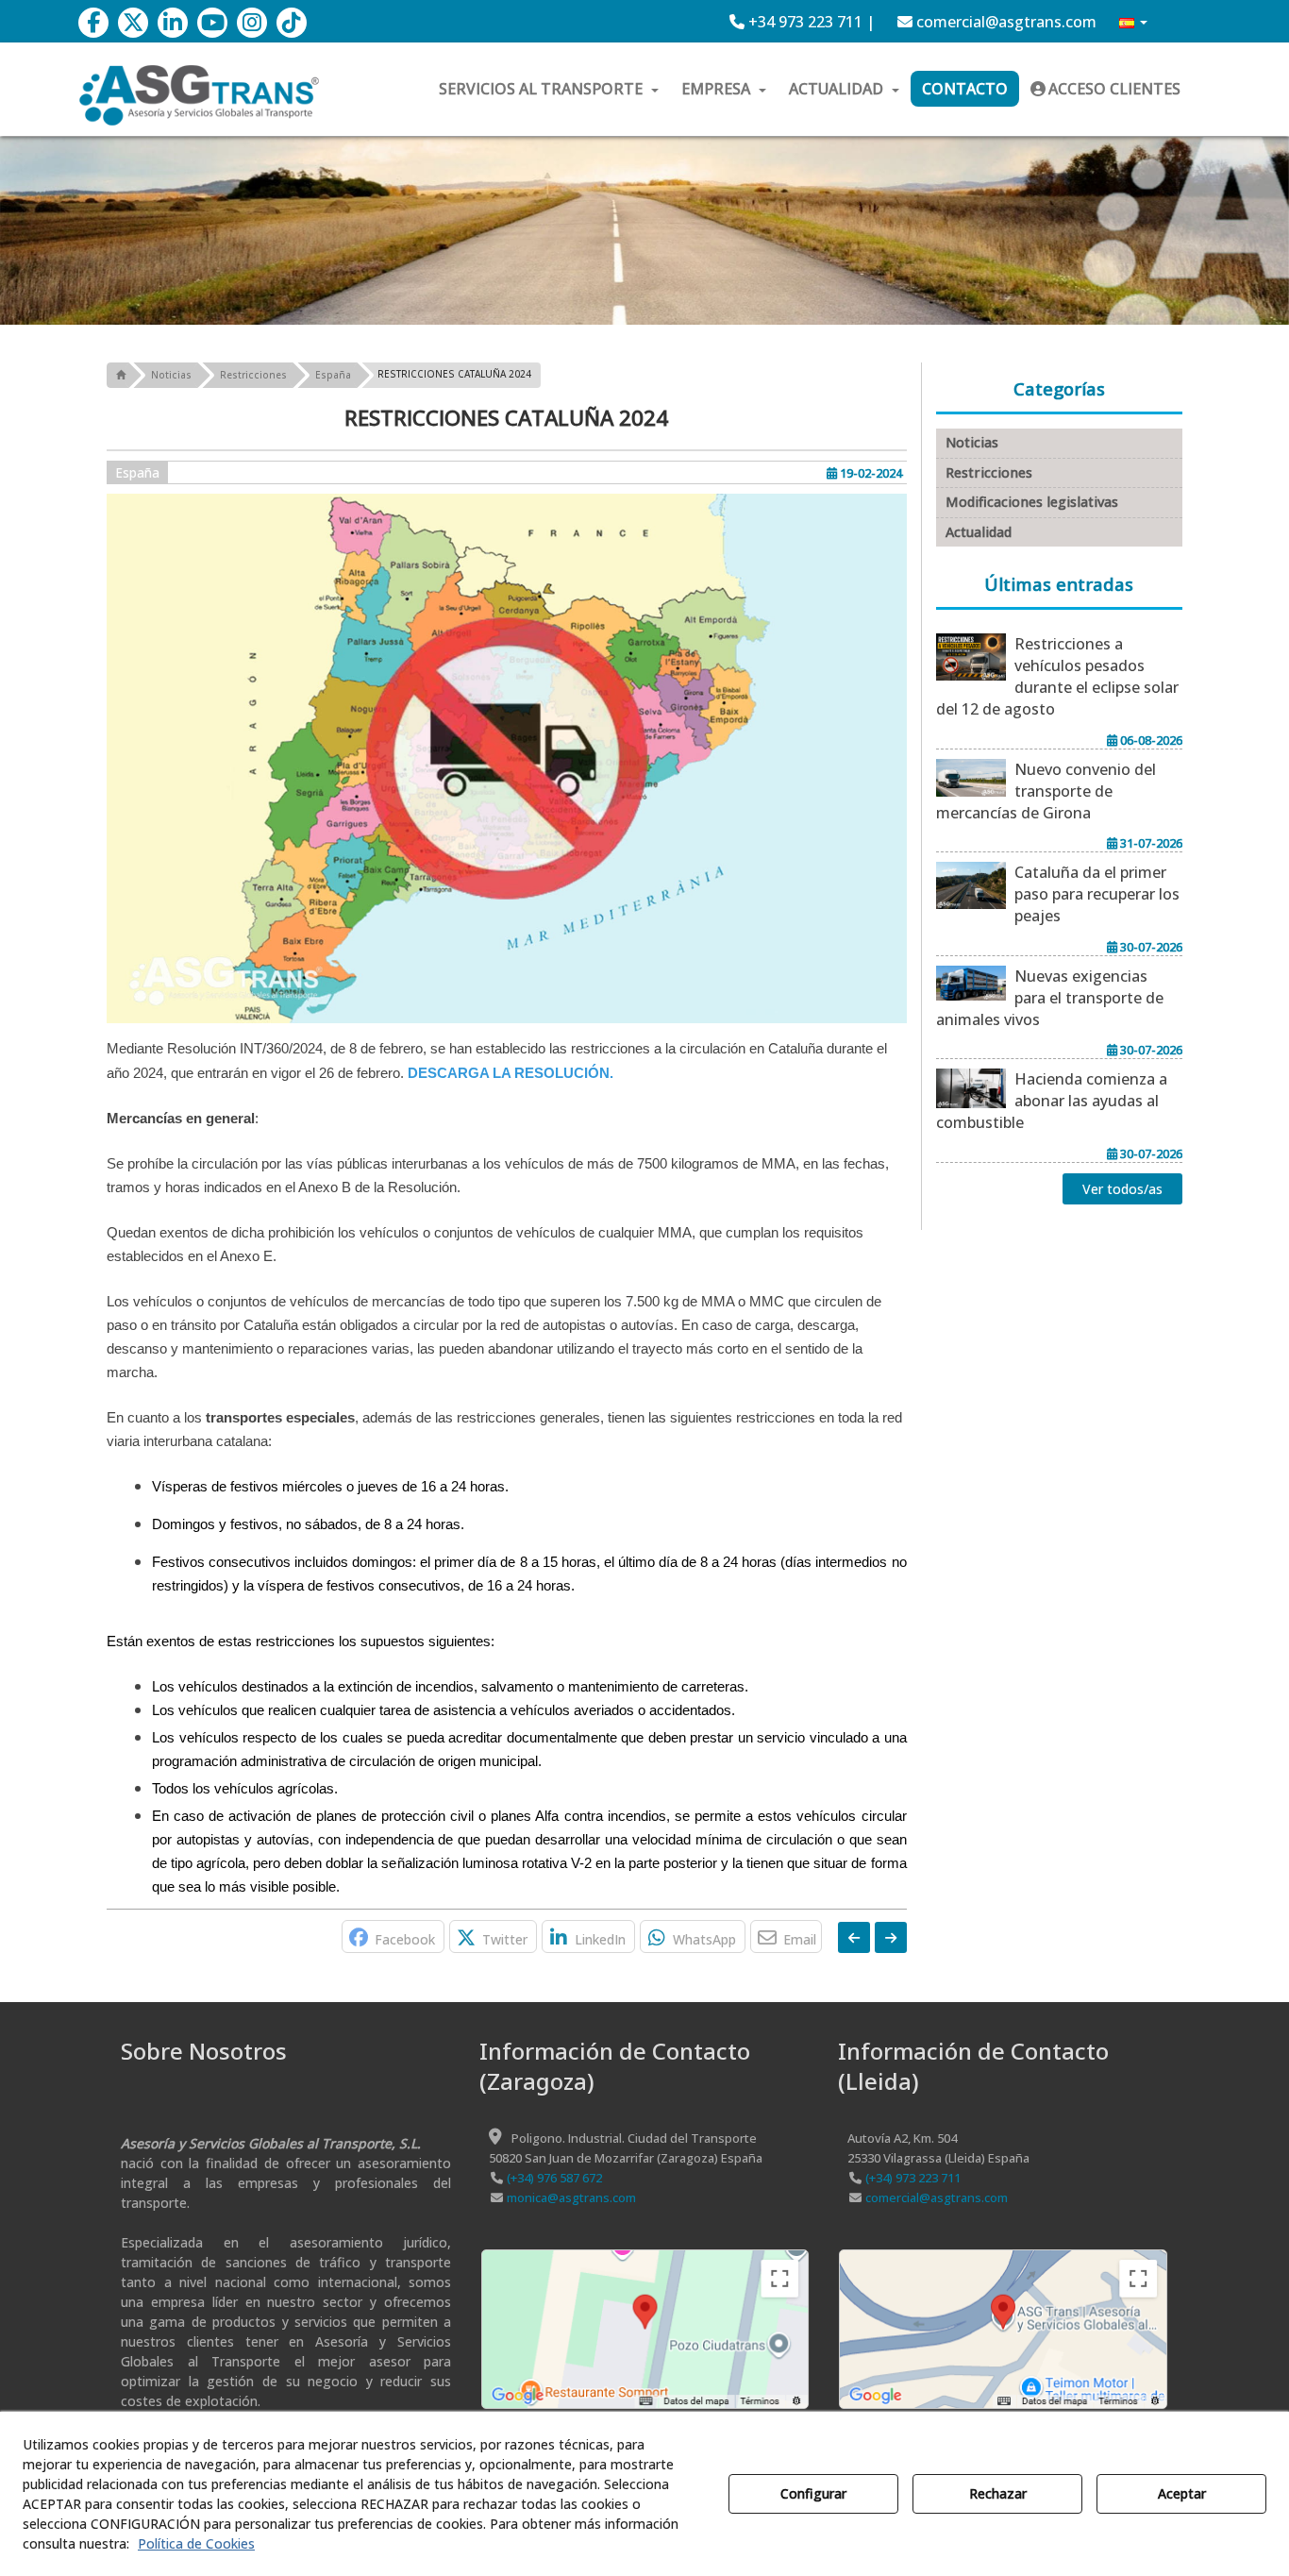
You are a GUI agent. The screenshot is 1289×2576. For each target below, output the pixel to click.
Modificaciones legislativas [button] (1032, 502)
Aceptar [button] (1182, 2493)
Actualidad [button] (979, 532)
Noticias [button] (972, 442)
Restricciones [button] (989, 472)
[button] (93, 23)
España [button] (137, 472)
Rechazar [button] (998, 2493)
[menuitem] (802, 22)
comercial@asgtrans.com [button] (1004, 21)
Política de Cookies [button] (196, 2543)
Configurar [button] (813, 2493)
....................
Copy out the entries exactly. No pictures.

**ANSWER TO THE PROBLEM**
You are a GUI agent. The screenshot is 1289×2576. For each target below, output the pixel to click.
Modificaciones legislativas [button] (1032, 502)
Aceptar [button] (1182, 2493)
Actualidad [button] (979, 532)
Noticias [button] (972, 442)
Restricciones [button] (989, 472)
[button] (93, 23)
España [button] (137, 472)
Rechazar [button] (998, 2493)
[menuitem] (802, 22)
comercial@asgtrans.com [button] (1004, 21)
Política de Cookies [button] (196, 2543)
Configurar [button] (813, 2493)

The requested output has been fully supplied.